(TEXT SECTION Opens)
Augmentation of antibacterial activity of ciprofloxacin by bisabololoxide A encapsulated in polymeric nanoparticles against uropathogenic Escherichia coli

Maryam Bazgosha; Gita Alkan Saberi; Maryam Hormozi; Kimia Shirangi; Fatemeh Shaghaghi Bahri; Hossein Zahmatkesh; Behnam Rasti; Farhod Najafi; Najmeh Ranji; Mohammad Nikpassand; Mahdi Shahriarinour

doi:10.1186/s12896-025-01070-5

Augmentation of antibacterial activity of ciprofloxacin by bisabololoxide A encapsulated in polymeric nanoparticles against uropathogenic Escherichia coli

BMC Biotechnol. 2025 Dec 15;25(1):140. doi: 10.1186/s12896-025-01070-5.

Affiliations

¹ Department of Biology, Ra.C., Islamic Azad University, Rasht, Iran.
² Department of Microbiology, La.C., Islamic Azad University, Lahijan, Iran.
³ Department of Resin and Additives, Institute for Color Science and Technology, Tehran, Iran.
⁴ Department of Chemistry, Ra.C., Islamic Azad University, Rasht, Iran. Mohammad.nikpassand@iau.ac.ir.
⁵ Department of Biology, Ra.C., Islamic Azad University, Rasht, Iran. ma.shahriarinour@iau.ac.ir.
(TEXT SECTION Closes)
(SOURCE INFORMATION Opens)
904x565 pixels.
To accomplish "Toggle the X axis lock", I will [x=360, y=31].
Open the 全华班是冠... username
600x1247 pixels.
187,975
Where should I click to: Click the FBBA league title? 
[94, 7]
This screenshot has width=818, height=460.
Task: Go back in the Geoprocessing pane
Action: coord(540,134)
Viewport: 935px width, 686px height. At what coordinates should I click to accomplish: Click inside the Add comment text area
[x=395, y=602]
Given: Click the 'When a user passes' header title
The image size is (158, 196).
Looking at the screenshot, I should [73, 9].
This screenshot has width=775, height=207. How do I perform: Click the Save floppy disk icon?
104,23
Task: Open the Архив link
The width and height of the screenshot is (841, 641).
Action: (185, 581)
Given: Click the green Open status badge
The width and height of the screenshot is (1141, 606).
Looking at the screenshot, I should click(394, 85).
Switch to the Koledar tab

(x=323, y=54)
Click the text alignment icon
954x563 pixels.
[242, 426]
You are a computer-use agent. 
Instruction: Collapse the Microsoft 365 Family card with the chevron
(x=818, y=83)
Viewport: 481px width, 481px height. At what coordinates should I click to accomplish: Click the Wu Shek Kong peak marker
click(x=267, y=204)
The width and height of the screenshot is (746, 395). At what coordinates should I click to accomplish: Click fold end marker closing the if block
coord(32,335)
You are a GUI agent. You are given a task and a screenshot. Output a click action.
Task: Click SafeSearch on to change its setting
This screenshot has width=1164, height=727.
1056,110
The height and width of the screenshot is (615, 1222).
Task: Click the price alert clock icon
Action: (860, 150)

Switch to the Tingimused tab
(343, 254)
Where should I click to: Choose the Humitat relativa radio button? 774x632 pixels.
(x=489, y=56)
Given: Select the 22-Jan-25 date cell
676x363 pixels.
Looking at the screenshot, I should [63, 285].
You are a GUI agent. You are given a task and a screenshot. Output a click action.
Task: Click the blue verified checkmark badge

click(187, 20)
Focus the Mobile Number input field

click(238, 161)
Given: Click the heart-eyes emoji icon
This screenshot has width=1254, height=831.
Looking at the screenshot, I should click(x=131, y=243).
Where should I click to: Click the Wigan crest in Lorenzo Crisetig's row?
(SOURCE INFORMATION Closes)
_THE PROBLEM_
Copy out everything in the ciprofloxacin paper header above, from "Maryam Bazgosha; Gita" down to "University, Lahijan, Iran.", word for word.

_ANSWER TO THE EXERCISE_
Maryam Bazgosha; Gita Alkan Saberi; Maryam Hormozi; Kimia Shirangi; Fatemeh Shaghaghi Bahri; Hossein Zahmatkesh; Behnam Rasti; Farhod Najafi; Najmeh Ranji; Mohammad Nikpassand; Mahdi Shahriarinour

doi:10.1186/s12896-025-01070-5

Augmentation of antibacterial activity of ciprofloxacin by bisabololoxide A encapsulated in polymeric nanoparticles against uropathogenic Escherichia coli

BMC Biotechnol. 2025 Dec 15;25(1):140. doi: 10.1186/s12896-025-01070-5.

Affiliations

¹ Department of Biology, Ra.C., Islamic Azad University, Rasht, Iran.
² Department of Microbiology, La.C., Islamic Azad University, Lahijan, Iran.